The largest piece of equipment they’ve ever hauled was an 1,150-pound transmission to a logging camp.

“We fly any place where there’s water to land,” Eilertsen said. “We’ll cover, in a year, a range from Coal Harbour to Prince Rupert to Haida Gwaii to Tofino, to the Alaska border. The whole coastline.”

Eilertsen has become known as a leader in float plane safety, with initiatives that go well beyond what Transport Canada requires of commercial float-plane operators, beyond even what much larger industry operators have done.

Eighteen years ago, tracking systems were installed on Air Cab planes - the first company in Canada to do so.

“We track (our aircraft) every five minutes of the flight,” he said.

Air Cab has also put ‘G Switches’ on the aircrafts’ batteries, so that if the aircraft does a hard hit, the battery disconnects which “helps to eliminate fire through electrical shorts.”

Air Cab also became the first airline in B.C. to voluntarily make it mandatory for all passengers to wear life jackets, using self inflating life vests, approved by Transport  Canada.

Wearing a life jacket “is very, very important, because 50 per cent of the people that get out of the aircraft after it rolls, drown,” he said, adding he is trying to eliminate as many hazards as possible.

Eilertsen almost lost his own life a second time.
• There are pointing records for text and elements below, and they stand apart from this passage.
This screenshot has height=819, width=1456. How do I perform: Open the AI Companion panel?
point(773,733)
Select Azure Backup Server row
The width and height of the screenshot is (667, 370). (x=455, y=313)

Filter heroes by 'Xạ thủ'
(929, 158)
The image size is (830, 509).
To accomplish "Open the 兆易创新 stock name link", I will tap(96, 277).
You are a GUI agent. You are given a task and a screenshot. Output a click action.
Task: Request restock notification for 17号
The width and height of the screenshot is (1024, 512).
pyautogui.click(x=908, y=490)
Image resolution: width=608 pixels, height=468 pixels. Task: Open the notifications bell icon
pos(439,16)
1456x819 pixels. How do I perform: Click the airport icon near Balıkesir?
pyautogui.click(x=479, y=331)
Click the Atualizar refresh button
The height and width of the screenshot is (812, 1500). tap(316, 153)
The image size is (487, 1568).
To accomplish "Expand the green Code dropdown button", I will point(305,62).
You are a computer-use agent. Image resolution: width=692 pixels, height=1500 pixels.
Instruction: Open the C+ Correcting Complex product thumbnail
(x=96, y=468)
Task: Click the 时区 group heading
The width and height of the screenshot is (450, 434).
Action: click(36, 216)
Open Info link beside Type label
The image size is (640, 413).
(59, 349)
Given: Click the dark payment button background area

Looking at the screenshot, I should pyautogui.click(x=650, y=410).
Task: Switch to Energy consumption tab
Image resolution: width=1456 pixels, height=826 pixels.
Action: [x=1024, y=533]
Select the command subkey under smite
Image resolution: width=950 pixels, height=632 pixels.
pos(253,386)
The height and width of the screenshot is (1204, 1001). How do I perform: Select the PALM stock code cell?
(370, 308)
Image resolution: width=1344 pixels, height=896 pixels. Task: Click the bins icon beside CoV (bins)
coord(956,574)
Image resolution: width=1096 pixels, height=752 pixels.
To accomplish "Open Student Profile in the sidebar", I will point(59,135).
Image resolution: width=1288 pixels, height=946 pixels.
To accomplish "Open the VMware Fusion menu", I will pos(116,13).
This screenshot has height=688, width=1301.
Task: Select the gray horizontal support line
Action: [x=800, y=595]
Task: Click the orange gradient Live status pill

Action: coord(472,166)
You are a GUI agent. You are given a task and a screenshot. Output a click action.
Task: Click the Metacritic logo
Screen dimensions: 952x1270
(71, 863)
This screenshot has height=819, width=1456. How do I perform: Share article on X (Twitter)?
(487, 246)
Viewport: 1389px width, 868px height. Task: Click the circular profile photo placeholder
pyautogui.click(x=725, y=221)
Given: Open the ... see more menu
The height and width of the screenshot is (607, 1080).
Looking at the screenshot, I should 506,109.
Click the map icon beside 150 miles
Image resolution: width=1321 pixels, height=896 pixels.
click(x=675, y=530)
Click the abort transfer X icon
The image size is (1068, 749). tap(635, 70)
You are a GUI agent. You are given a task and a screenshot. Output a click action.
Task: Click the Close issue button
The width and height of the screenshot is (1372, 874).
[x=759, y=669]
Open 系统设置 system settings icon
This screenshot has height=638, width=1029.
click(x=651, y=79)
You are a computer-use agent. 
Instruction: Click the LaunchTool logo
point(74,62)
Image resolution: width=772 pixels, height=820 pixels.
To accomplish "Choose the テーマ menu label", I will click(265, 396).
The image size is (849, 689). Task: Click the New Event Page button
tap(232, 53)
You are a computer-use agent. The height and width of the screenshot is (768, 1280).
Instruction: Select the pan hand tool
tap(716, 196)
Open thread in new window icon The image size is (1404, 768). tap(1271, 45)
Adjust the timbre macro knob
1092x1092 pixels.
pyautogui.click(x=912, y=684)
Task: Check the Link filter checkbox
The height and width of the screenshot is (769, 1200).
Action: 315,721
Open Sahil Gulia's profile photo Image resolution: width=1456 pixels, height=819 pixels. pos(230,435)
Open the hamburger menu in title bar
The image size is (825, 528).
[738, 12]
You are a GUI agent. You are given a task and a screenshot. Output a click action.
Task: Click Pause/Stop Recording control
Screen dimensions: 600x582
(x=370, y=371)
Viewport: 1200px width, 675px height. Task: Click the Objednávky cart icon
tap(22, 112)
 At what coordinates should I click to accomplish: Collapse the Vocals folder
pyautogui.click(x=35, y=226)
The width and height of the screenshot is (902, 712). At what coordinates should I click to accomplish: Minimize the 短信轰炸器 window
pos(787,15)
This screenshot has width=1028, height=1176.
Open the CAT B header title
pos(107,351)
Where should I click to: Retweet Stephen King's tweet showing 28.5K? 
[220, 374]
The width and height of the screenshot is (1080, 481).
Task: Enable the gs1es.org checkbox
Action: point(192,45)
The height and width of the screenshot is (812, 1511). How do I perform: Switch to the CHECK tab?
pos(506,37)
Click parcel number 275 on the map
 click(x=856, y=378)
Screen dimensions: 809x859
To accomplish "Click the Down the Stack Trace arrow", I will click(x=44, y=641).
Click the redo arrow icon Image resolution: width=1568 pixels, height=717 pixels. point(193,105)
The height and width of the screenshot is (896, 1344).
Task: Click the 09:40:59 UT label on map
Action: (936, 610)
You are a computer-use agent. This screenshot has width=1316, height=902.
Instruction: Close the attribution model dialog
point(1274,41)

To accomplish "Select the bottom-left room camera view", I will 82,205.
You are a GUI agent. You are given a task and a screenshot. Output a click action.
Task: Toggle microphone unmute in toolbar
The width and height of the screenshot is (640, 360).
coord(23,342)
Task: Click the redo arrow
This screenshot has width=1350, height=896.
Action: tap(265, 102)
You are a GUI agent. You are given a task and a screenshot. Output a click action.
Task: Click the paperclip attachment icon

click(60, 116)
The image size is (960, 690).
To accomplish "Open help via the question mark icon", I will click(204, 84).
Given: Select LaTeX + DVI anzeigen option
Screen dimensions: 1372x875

In 2005, he survived a near-fatal bout of Guillain-Barre syndrome, a disorder in which the body’s immune system attacks part of the peripheral nervous system.

“I spent the whole year in the hospital. I was 100 per cent paralyzed, unable to speak for 110 days and on ventilator for 85 of those days,” he recalls. For a while he could not open his eyes. When he finally could, they were stuck open.

Today the only lingering sign of his illness is a slight speech impediment.

When he was back on his feet, Eilertsen’s ‘therapy’ consisted of building a massive work bench using reclaimed wood - including some from a 1860 Schooner, destined for the Slave Trade, that sank across from Hardy Bay.

He is also busy restoring a 99-yearold salvage boat, originally from Alert Bay, which he plans to take there next year to celebrate the craft’s 100th birthday.

Owning a business, it appears, is an Eilertsen family trait. “I am from a very long line of independent people.”

His great-grandfather, grandfather and father were all businessmen. “This was the thing to do,” he said.

Over the years, he has seen all kinds of things in his travels. “I could tell stories until Hell freezes over,” he chuckled.